> [WHAT TO DO]:
According to the rotator cuff abstract, by what percentage did supraspinatus paralysis increase the middle deltoid force needed to initiate abduction?

> [EXERCISE PASSAGE]:
=====

A biomechanical analysis of rotator cuff deficiency in a cadaveric model.

We conducted this cadaveric study to define a biomechanical rationale for rotator cuff function in several deficiency states. A dynamic shoulder testing apparatus was used to examine change in middle deltoid muscle force and humeral translation associated with simulated rotator cuff tendon paralyses and various sizes of rotator cuff tears. Supraspinatus paralysis resulted in a significant increase (101%) in the middle deltoid force required to initiate abduction. This increase diminished to only 12% for full glenohumeral abduction. The glenohumeral joint maintained ball-and-socket kinematics during glenohumeral abduction in the scapular plane with an intact rotator cuff. No significant alterations in humeral translation occurred with a simulated supraspinatus paralysis, nor with 1-, 3-, and 5-cm rotator cuff tears, provided the infraspinatus tendon was functional. Global tears resulted in an inability to elevate beyond 25 degrees of glenohumeral abduction despite a threefold increase in middle deltoid force. These results validated the importance of the supraspinatus tendon during the initiation of abduction. Glenohumeral joint motion was not affected when the "transverse force couple" (subscapularis, infraspinatus, and teres minor tendons) remained intact. Significant changes in glenohumeral joint motion occurred only if paralysis or anatomic deficiency violated this force couple. Finally, this model confirmed that rotator cuff disease treatment must address function in addition to anatomy.

=====

> [RECORDED INFORMATION]:
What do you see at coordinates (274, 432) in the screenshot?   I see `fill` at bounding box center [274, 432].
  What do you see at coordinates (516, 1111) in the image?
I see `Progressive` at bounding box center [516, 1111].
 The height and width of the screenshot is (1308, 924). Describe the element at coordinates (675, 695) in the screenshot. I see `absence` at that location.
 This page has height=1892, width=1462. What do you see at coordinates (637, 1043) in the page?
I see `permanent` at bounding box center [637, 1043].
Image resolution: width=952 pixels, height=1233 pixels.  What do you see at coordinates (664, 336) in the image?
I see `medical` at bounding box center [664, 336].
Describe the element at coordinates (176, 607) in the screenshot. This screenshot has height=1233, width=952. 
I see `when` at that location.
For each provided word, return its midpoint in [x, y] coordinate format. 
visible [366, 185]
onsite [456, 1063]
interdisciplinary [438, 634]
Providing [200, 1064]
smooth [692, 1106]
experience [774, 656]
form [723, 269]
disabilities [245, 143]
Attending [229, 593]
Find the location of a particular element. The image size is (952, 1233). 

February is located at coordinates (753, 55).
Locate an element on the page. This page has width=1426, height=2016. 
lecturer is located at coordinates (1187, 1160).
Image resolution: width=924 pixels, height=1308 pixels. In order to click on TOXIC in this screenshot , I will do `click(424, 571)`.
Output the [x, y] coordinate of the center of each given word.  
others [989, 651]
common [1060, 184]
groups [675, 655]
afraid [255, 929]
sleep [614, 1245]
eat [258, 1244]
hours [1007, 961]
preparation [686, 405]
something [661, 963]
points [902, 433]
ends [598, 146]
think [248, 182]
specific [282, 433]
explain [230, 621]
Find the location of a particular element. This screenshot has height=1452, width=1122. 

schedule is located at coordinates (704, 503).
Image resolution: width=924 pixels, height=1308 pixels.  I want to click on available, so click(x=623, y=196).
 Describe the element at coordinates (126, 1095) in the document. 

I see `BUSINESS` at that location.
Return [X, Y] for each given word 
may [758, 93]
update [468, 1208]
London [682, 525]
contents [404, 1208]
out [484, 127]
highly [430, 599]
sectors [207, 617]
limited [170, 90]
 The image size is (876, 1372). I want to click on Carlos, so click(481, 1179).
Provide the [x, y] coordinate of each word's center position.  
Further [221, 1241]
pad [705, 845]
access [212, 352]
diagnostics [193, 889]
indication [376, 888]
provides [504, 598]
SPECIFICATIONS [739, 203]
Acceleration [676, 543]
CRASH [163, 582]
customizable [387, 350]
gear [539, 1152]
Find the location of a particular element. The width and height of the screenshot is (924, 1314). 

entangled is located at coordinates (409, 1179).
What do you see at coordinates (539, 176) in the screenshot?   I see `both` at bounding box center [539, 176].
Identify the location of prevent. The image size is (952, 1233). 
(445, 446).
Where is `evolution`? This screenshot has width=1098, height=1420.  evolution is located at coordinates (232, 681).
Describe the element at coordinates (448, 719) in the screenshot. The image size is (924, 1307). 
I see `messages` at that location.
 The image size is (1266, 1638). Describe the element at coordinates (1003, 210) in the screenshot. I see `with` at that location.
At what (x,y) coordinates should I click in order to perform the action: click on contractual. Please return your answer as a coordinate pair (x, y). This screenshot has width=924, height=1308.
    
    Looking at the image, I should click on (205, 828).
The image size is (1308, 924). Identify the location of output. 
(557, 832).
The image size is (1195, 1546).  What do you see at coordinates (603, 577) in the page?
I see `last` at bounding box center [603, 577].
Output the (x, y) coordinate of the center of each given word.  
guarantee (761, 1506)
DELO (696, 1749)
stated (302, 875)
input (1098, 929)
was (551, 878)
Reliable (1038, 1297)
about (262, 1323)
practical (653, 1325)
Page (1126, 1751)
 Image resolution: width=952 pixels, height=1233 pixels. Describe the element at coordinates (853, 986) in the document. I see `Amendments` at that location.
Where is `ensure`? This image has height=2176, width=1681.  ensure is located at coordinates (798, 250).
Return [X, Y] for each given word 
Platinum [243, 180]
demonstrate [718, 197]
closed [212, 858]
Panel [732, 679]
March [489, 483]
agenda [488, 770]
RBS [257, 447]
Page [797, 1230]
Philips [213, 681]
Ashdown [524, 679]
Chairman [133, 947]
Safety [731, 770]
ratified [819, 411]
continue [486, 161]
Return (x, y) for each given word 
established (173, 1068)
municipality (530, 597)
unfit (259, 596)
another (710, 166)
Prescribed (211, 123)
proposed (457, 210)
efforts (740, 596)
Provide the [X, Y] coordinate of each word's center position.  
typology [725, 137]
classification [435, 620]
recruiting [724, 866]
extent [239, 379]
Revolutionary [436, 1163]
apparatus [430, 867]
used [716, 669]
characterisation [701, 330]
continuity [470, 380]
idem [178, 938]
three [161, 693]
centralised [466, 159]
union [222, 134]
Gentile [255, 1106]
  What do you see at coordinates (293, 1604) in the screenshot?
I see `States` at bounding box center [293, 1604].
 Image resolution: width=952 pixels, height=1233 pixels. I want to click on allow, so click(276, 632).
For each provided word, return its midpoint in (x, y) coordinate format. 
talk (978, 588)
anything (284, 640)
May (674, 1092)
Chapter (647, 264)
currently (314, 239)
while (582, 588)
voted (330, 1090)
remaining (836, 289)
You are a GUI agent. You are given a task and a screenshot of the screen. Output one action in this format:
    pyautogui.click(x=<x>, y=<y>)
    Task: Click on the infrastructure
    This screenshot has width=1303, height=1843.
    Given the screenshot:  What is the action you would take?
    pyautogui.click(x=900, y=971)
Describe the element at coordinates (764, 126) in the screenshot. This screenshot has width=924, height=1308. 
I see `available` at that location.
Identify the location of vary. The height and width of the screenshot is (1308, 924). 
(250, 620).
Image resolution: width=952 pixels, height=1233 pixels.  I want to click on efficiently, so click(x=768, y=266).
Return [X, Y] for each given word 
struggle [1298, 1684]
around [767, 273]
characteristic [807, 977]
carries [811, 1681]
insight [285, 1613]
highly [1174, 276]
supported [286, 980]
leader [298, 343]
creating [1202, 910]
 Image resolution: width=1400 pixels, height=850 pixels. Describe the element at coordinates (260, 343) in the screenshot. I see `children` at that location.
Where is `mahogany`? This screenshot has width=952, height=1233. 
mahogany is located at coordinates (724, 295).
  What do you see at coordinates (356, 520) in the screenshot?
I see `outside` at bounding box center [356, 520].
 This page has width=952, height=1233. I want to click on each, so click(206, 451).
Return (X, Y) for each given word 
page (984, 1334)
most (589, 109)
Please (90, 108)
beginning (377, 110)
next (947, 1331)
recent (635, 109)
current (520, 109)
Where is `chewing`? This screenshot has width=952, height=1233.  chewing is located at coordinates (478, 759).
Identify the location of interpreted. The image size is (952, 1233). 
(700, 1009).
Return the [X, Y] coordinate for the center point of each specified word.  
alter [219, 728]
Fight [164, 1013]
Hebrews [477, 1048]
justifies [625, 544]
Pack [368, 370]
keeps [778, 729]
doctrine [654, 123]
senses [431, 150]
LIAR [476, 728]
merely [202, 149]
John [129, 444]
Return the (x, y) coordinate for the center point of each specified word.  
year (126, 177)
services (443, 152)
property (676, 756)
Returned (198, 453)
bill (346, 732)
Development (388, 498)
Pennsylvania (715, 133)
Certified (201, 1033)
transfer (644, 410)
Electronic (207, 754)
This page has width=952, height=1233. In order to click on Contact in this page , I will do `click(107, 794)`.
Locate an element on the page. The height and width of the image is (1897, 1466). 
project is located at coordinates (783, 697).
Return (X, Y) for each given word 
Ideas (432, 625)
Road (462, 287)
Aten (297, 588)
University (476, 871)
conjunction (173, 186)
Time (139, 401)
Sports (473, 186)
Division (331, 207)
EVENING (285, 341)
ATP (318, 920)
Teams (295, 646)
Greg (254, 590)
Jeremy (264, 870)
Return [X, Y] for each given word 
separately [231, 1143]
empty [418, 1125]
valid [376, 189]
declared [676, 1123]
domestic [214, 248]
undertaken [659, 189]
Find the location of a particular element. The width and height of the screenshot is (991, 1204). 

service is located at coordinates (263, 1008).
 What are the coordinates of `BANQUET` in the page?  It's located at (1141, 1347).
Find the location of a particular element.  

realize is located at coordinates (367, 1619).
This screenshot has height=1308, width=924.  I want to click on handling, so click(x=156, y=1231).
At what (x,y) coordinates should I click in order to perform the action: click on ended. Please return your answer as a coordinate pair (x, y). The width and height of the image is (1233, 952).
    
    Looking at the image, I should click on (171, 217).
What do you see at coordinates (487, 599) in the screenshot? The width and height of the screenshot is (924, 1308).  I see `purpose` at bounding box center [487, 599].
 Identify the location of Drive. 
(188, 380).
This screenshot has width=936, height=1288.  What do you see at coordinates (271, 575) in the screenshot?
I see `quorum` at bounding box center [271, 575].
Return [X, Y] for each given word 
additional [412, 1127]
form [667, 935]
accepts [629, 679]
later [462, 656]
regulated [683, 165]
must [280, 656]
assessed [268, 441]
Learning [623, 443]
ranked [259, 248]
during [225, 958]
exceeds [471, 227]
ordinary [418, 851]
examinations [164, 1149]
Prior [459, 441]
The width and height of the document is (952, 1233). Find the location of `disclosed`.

=====

> [REPLY TO THE TASK]:
101%